La Farge's one published play, Mesa Verde (1945), was originally conceived as an opera libretto and is notable for including Navajo speech and phraseology. Coward-McCann, his publisher, printed a collection of his poetry, Poems and Portraits, in 1940. La Farge wrote occasional book reviews and articles, as well, such as a 1954 analysis of the reactionary elements in Mickey Spillane's Mike Hammer novels.

La Farge was one of a group of high-profile writers including Pearl Buck, Clifton Fadiman, Upton Sinclair, and John Dos Passos who came together in 1945 to found a new, cooperative, ad-free magazine that would be owned and controlled by writers and artists. The first issue of this short-lived publication came out in 1947 under the title '47, the Magazine of the Year.

La Farge died suddenly of a stroke in Providence, Rhode Island, having just started another novel in verse. Many of his letters and manuscripts are held in the collections of the American Academy and Institute of Arts and Letters, New York Public Library, University of Buffalo, University of Chicago, and Yale and Harvard universities. His diaries are housed at the Houghton Library, Harvard University.

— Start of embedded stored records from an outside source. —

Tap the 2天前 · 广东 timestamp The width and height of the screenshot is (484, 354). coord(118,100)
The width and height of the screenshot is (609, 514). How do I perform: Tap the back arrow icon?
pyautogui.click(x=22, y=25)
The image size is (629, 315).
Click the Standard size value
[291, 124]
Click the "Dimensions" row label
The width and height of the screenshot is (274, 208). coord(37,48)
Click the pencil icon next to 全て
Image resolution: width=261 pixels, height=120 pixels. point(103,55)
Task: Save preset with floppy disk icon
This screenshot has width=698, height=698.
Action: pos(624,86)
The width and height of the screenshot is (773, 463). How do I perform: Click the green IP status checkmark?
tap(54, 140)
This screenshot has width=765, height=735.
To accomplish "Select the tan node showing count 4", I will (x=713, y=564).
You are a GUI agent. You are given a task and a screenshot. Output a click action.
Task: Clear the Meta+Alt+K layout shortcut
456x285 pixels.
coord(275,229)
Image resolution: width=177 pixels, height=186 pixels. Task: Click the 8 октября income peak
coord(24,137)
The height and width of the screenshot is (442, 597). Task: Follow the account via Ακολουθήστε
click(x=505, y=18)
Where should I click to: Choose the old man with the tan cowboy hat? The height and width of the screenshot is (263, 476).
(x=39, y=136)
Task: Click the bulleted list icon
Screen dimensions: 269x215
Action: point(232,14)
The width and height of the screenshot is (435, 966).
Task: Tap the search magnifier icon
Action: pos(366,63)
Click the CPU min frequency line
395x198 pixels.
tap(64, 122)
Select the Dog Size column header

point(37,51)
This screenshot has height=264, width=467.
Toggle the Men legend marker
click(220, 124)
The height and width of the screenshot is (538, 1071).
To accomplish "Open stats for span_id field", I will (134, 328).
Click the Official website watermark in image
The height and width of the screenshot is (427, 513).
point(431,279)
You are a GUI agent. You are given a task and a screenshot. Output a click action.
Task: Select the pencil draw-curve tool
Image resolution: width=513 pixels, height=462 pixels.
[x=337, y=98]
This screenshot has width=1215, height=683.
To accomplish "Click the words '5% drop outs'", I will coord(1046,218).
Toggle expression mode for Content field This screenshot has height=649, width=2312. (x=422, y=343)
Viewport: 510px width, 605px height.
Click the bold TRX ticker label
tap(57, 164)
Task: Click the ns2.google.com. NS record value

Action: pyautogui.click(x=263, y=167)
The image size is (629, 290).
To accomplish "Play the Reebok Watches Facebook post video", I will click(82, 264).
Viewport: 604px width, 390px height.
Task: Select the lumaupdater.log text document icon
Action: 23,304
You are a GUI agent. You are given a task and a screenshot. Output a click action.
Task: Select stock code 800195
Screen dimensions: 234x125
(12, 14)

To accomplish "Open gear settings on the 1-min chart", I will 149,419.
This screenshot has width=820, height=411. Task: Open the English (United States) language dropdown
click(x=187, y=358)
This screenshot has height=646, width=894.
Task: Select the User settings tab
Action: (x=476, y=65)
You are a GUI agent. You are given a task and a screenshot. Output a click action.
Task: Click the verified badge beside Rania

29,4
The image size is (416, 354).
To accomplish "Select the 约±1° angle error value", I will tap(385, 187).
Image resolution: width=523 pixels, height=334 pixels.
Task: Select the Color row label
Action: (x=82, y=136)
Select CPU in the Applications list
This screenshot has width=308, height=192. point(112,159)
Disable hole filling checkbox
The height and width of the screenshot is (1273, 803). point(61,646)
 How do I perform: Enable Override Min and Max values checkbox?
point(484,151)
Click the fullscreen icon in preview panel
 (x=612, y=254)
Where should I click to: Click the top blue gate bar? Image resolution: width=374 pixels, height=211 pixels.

In 2017 he was inducted into the Rhode Island Heritage Hall of Fame.

==Publications==

===Books===
- Beauty for Ashes, Coward-McCann, 1953 (verse novel)
- All Sorts and Kinds, Coward-McCann, 1949 (short stories)
- The Sudden Guest, Coward-McCann, 1946 (novel)
- Mesa Verde, 1945 (verse play)
- East by Southwest, Coward-McCann, 1944 (short stories)
- Poems and Portraits, Coward-McCann, 1940 (verse)
- The Wilsons, Coward-McCann, 1940 (short stories)
- Each to the Other, 1939 (verse novel)
- Hoxsie Sells His Acres, 1934 (verse novel)

===Articles===
- "Soldier into Civilian," Harper's, March 1945.
- "Mickey Spillane and His Bloody Hammer", The Saturday Review, November 6, 1954.